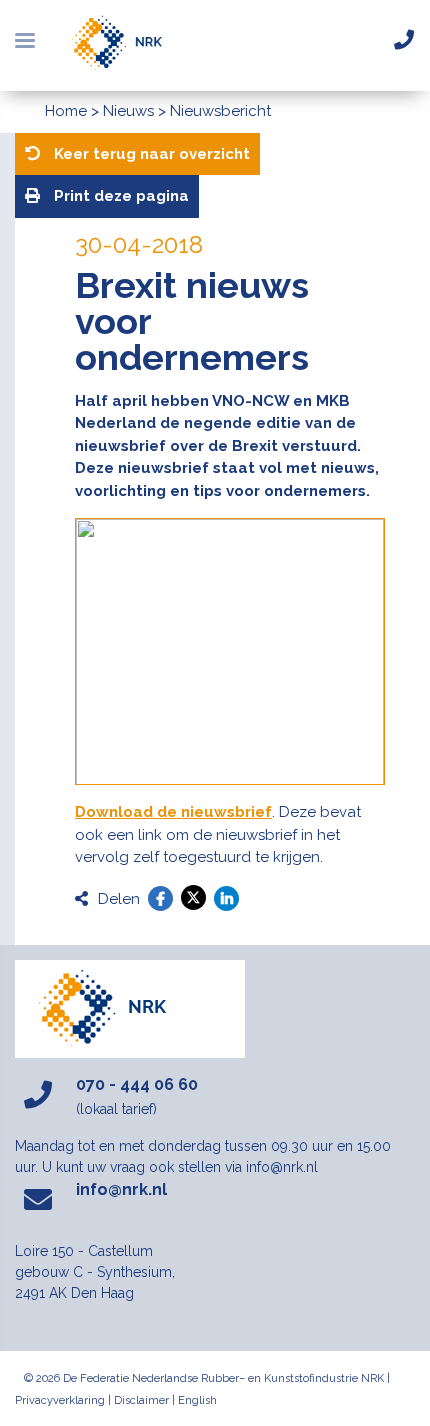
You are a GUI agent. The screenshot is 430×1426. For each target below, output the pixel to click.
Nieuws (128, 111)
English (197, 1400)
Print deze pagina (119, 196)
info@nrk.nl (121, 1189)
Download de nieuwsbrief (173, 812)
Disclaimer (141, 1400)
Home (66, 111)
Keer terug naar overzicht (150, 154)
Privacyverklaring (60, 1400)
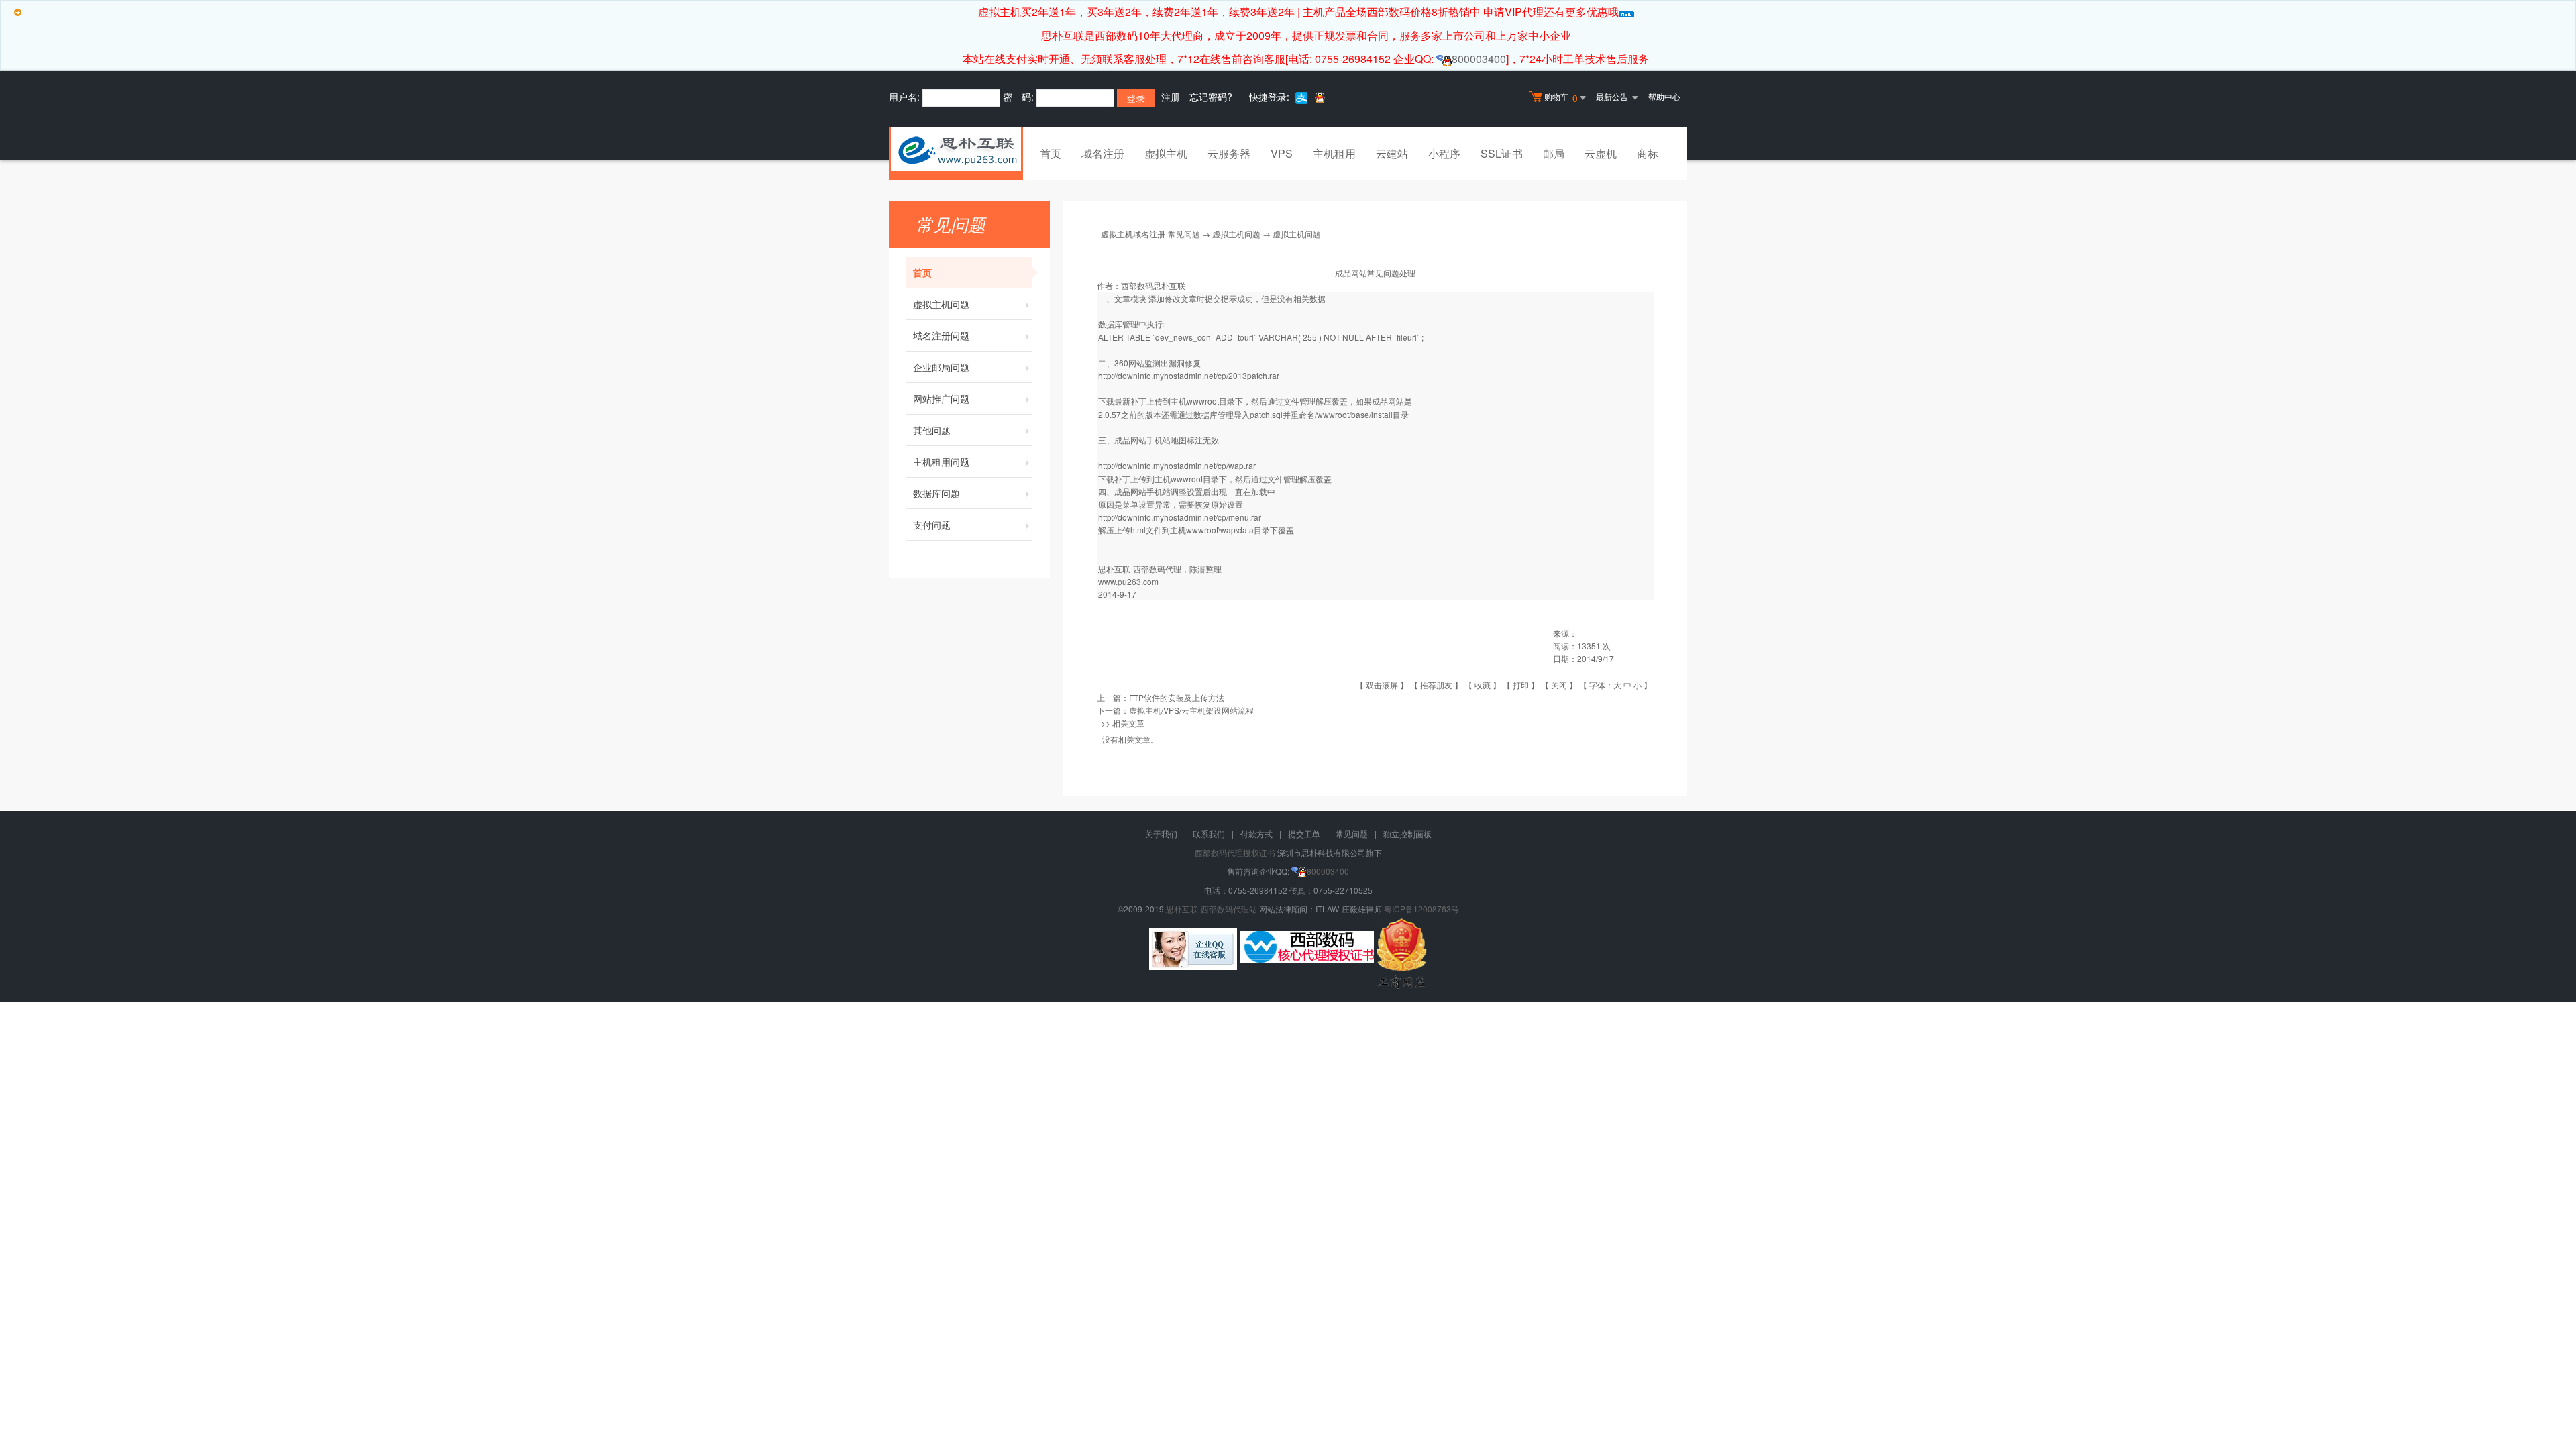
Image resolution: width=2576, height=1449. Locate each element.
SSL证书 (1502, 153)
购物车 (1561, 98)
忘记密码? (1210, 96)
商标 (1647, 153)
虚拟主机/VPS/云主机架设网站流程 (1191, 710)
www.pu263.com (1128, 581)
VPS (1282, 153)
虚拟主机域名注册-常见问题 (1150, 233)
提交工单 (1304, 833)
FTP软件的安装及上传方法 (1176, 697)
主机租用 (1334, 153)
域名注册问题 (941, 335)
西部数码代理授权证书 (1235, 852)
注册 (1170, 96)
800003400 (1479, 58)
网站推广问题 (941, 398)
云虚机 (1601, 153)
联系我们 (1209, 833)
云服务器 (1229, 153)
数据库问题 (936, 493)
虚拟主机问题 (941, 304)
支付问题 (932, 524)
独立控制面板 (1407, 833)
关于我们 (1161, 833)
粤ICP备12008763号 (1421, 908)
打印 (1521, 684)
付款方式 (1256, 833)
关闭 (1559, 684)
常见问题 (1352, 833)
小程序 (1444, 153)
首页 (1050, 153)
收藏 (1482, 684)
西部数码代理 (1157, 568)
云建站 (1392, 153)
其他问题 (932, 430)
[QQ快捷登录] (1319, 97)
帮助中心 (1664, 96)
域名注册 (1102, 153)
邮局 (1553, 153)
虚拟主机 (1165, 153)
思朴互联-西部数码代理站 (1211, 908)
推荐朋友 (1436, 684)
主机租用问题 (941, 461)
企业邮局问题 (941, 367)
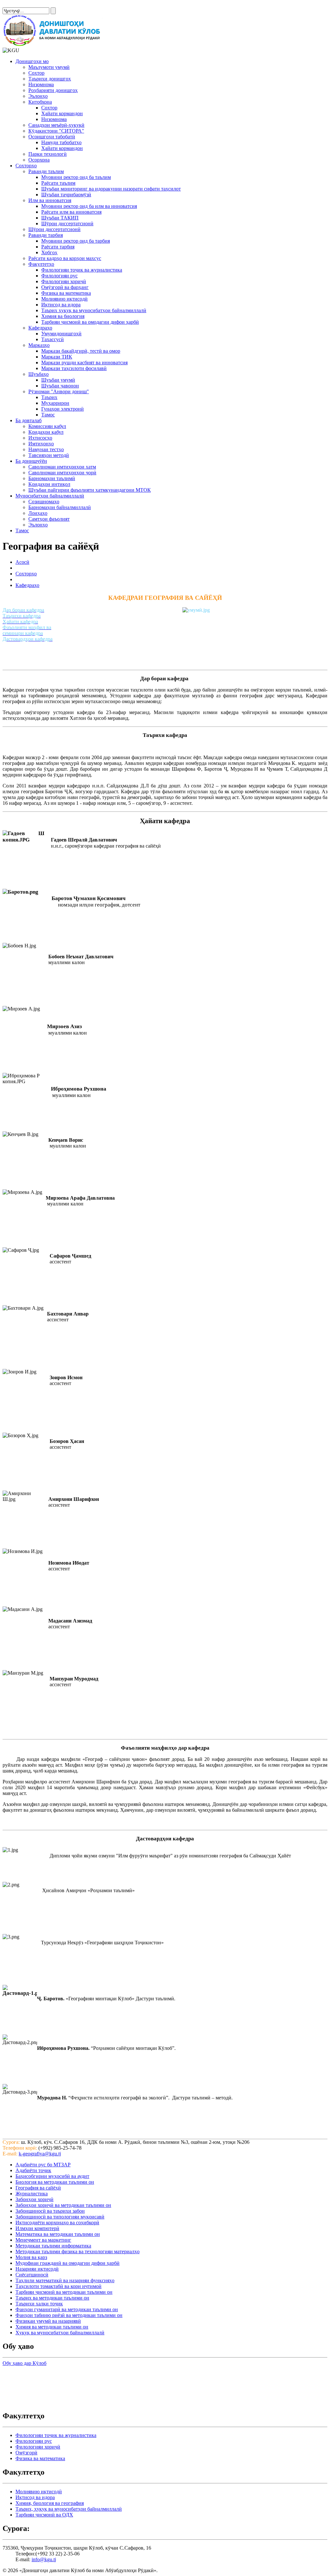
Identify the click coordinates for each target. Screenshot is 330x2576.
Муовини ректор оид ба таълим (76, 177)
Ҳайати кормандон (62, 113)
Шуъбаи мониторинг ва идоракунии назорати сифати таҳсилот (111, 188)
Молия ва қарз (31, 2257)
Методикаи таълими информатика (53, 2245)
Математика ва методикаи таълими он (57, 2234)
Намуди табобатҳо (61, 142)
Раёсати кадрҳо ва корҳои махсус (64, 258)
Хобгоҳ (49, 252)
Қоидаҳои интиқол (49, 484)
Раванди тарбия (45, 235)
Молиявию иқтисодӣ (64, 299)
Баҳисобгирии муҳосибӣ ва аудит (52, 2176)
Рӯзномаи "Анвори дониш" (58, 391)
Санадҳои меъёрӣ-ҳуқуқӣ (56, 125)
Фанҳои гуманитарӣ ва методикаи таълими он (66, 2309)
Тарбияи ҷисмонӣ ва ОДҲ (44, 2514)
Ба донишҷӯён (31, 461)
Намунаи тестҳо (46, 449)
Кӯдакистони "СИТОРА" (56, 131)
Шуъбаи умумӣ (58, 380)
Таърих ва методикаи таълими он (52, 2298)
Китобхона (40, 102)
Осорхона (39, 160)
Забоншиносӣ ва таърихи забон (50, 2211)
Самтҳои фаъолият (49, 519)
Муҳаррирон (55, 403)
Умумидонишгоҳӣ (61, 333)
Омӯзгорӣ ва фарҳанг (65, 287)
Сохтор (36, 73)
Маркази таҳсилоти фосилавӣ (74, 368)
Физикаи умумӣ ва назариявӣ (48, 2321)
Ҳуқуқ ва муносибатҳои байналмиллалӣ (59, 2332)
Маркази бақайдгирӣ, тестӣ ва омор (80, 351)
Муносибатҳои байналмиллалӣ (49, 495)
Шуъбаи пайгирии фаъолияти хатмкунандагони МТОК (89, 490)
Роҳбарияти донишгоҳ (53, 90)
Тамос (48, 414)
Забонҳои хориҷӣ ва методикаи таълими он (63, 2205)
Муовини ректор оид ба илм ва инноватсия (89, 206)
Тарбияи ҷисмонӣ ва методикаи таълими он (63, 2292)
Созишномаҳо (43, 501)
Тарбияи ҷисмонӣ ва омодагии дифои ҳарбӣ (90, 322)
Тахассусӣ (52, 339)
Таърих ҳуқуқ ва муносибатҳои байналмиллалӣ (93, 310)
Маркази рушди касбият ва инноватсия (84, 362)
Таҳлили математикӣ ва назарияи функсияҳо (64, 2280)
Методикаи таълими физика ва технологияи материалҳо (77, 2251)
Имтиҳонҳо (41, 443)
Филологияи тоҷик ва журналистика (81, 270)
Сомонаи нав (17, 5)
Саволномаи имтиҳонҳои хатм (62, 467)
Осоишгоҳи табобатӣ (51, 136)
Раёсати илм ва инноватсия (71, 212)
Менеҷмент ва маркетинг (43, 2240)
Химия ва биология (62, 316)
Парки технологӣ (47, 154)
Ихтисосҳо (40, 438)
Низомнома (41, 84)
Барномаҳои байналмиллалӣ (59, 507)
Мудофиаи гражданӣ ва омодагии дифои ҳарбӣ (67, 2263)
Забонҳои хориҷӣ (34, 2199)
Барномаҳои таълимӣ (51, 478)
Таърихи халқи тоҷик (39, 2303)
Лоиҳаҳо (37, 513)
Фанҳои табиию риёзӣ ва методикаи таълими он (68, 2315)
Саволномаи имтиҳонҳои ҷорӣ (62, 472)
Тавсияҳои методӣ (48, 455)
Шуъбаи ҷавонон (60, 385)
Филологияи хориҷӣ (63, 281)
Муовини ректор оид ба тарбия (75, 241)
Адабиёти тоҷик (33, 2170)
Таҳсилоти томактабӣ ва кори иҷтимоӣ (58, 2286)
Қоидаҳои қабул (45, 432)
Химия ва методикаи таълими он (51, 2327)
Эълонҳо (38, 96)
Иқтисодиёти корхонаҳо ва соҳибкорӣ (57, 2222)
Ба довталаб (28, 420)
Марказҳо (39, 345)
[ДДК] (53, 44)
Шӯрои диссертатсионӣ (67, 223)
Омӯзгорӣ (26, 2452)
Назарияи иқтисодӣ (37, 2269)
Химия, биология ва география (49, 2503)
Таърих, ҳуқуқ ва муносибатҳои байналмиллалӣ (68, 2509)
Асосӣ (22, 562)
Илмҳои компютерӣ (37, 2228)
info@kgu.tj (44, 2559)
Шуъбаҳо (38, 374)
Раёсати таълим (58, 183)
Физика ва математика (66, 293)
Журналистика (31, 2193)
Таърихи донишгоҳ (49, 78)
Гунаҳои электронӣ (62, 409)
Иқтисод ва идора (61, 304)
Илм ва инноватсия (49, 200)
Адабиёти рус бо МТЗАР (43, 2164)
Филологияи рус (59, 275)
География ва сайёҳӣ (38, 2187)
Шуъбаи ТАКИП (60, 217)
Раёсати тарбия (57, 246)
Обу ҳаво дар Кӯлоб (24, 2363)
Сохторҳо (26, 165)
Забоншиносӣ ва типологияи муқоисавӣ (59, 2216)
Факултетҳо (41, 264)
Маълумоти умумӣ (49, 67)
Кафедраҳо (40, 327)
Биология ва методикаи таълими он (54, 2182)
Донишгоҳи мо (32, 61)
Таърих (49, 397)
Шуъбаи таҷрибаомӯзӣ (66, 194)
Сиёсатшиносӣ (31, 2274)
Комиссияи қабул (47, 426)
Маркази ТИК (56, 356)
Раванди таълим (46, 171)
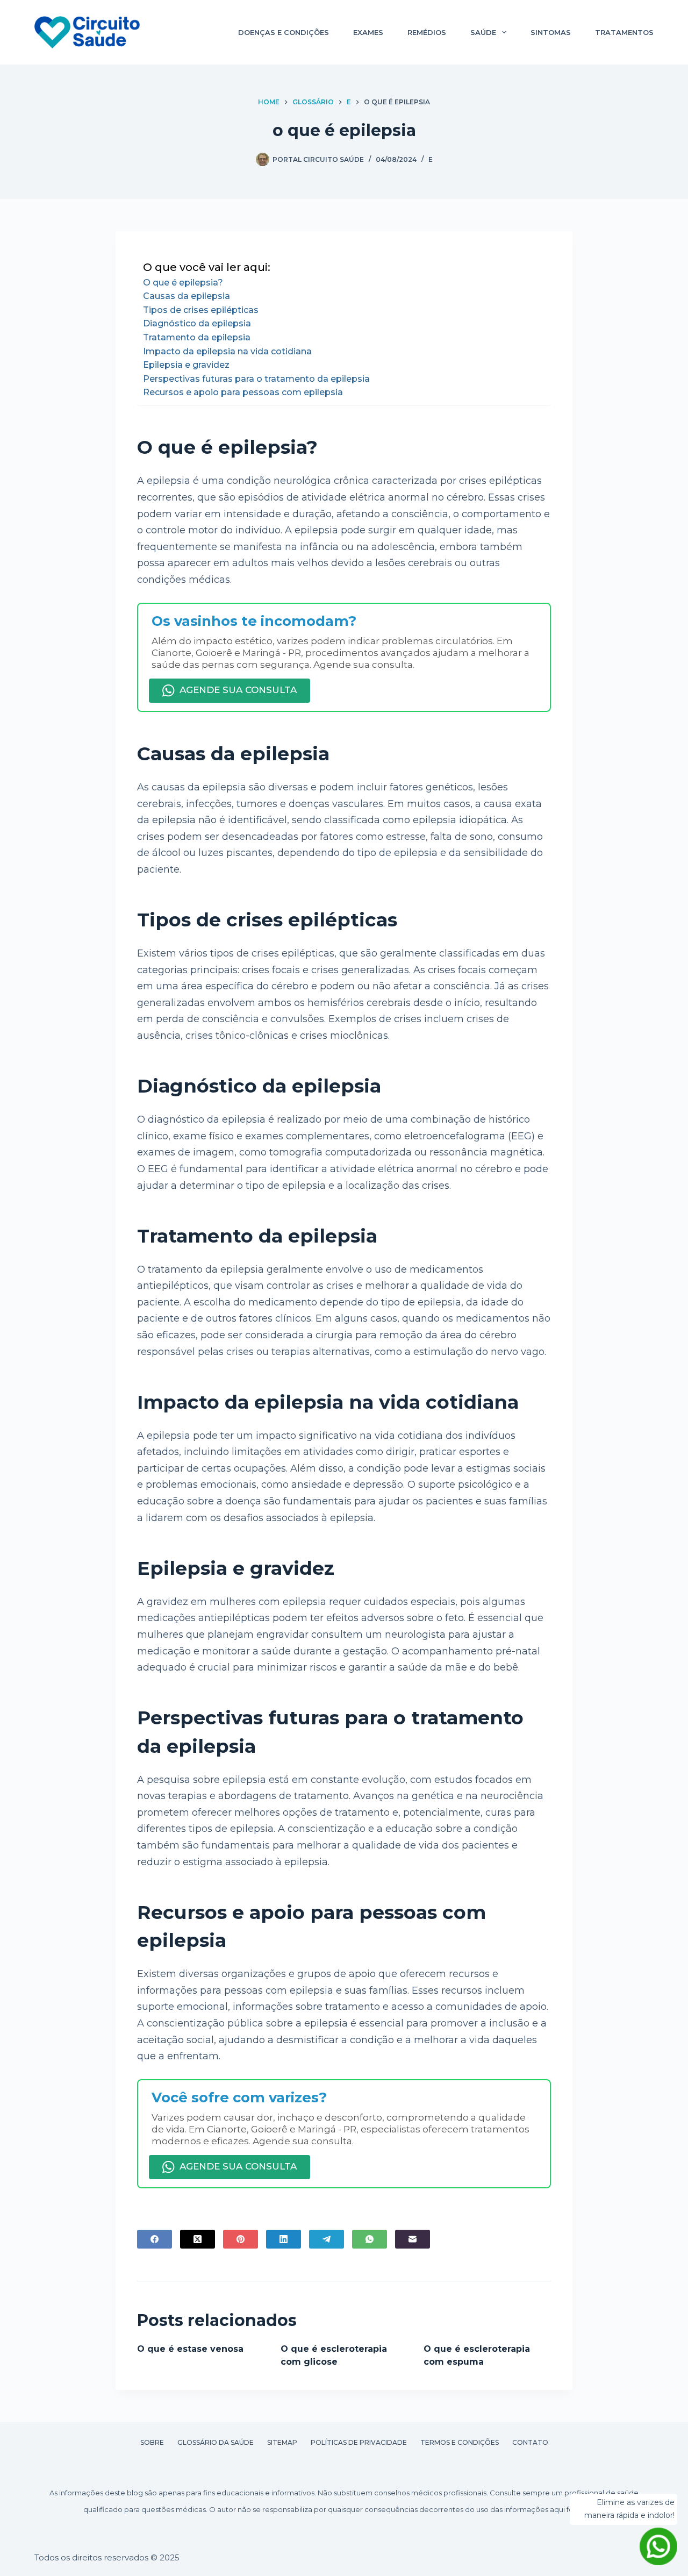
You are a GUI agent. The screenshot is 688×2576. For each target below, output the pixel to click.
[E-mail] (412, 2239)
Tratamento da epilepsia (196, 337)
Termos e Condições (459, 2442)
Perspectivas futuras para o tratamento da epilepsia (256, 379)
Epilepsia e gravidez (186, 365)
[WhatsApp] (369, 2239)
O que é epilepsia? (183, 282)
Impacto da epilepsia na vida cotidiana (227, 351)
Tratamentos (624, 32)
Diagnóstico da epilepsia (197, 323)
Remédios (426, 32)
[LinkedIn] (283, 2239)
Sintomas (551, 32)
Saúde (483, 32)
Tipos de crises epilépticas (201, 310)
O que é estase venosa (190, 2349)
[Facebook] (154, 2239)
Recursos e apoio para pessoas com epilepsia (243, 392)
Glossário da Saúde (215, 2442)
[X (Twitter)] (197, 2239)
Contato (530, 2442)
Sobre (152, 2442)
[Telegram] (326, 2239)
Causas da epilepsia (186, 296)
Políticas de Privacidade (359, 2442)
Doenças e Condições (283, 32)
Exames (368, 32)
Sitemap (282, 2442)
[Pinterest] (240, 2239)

━━━━━━━━━━

Copy out whichever lines of the listing contain the word "Забоншиносӣ".

Забоншиносӣ ва таърихи забон (50, 2211)
Забоншиносӣ ва типологияи муқоисавӣ (59, 2216)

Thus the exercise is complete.